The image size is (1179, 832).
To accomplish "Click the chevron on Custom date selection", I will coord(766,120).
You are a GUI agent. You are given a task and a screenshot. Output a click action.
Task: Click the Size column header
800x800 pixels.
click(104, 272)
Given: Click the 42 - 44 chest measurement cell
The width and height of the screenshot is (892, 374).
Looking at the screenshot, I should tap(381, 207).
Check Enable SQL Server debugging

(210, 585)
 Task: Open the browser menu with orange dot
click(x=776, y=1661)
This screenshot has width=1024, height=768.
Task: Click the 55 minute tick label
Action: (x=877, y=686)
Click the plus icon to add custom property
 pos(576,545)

### [EXERCISE GOAL]
Give back all the records above exactly as they were written.

### [TASK OUTPUT]
The image size is (1179, 832).
To accomplish "Click the chevron on Custom date selection", I will coord(766,120).
You are a GUI agent. You are given a task and a screenshot. Output a click action.
Task: Click the Size column header
800x800 pixels.
click(104, 272)
Given: Click the 42 - 44 chest measurement cell
The width and height of the screenshot is (892, 374).
Looking at the screenshot, I should tap(381, 207).
Check Enable SQL Server debugging

(210, 585)
 Task: Open the browser menu with orange dot
click(x=776, y=1661)
This screenshot has width=1024, height=768.
Task: Click the 55 minute tick label
Action: (x=877, y=686)
Click the plus icon to add custom property
 pos(576,545)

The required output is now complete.